I was 10 years old when Martin Luther King, Jr. was killed; we watched the funeral on a small black and white television in my fifth grade class at Bessie C. Fonville Elementary. All my classmates were black; Mobile was proudly, defiantly segregated. Two years later, in search for a cheaper house, my family moved to Prichard, Alabama, a small adjoining city that was even more segregated. Less than a decade earlier, blacks had not been allowed to use the Prichard City Library -- unless they had a note from a white person. Whites owned most of the stores. Whites held all the elected offices. I was part of the class that integrated Prichard Middle School. A local television commentator called it an "invasion." Invaders? We were children. We fought adult whites on the way to school and white children at school. By the time I graduated from Mattie T. Blount High School most of the whites had left the city. When I arrived at Jarvis Christian College I was not naive about southern race relations.
My college teachers taught the usual lessons about Frederick Douglass, Sojourner Truth, Booker T. Washington, and W.E.B. Dubois.

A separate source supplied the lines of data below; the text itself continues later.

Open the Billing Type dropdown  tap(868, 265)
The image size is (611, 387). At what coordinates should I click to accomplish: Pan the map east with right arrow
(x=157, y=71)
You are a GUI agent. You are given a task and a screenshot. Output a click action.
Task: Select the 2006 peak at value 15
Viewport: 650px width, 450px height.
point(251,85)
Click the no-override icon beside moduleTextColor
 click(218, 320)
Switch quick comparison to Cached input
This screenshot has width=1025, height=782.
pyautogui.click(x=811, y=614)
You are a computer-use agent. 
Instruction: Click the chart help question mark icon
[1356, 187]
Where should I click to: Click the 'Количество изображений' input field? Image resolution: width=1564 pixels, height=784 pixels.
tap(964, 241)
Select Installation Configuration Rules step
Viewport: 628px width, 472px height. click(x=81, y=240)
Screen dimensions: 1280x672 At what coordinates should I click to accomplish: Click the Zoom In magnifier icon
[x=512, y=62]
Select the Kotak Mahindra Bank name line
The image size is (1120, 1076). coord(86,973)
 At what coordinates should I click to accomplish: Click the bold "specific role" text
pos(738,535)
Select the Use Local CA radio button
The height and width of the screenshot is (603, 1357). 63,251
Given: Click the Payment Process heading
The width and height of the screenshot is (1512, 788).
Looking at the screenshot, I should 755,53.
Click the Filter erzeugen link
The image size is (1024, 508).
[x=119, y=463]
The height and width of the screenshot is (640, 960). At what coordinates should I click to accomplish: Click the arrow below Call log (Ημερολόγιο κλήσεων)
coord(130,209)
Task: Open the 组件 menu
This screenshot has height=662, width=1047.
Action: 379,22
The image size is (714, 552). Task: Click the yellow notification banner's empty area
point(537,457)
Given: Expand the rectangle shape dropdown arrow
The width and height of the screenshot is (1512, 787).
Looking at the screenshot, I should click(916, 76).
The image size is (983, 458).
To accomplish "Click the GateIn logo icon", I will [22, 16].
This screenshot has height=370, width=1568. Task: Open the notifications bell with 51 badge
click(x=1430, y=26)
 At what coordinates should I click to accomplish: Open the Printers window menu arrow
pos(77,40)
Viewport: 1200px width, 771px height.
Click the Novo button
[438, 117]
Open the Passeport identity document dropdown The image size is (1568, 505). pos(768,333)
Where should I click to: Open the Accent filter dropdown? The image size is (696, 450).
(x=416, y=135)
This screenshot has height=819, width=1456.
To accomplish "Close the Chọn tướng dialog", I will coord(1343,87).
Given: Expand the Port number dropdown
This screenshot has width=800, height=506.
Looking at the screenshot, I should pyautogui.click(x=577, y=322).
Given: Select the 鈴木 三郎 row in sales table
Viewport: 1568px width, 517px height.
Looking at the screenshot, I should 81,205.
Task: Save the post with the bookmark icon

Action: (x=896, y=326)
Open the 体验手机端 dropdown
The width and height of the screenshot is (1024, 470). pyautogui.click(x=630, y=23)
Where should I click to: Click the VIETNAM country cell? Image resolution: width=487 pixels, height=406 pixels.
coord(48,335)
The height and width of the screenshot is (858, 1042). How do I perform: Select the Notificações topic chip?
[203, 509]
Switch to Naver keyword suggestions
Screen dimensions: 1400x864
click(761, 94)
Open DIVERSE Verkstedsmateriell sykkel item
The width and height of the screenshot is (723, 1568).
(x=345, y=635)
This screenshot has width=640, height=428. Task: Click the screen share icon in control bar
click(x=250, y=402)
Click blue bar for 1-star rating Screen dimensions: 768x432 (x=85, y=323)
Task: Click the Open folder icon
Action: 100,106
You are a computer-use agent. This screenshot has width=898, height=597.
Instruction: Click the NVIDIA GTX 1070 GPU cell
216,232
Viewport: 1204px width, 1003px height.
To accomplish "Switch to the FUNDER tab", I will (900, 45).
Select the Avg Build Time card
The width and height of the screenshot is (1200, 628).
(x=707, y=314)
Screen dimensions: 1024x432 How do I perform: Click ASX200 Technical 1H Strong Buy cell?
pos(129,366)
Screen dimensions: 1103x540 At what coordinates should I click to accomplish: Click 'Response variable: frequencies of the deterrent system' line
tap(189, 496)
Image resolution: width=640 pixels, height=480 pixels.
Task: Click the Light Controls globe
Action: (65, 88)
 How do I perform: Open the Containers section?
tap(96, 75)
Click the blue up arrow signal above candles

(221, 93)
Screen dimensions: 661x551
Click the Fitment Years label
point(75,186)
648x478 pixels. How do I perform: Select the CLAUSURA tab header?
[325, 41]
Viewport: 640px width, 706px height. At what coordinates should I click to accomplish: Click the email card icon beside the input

More importantly, they taught about the daily heroism of the maids, butlers, and sharecroppers who risked their jobs, and sometimes their lives, to protest Jim Crow segregation. I learned to read history critically, from the "bottom-up," not as a linear critique of so-called great men, but from the viewpoint of oppressed people. I realized the great debt that I owed to the blacks -- all but a few forgotten by history -- who suffered so that I could be educated. It was at Jarvis Christian College that I learned that a scholar could be an activist, indeed, must be. Here, I first had the idea of building a collection of racist objects. I was not sure what I would do with it.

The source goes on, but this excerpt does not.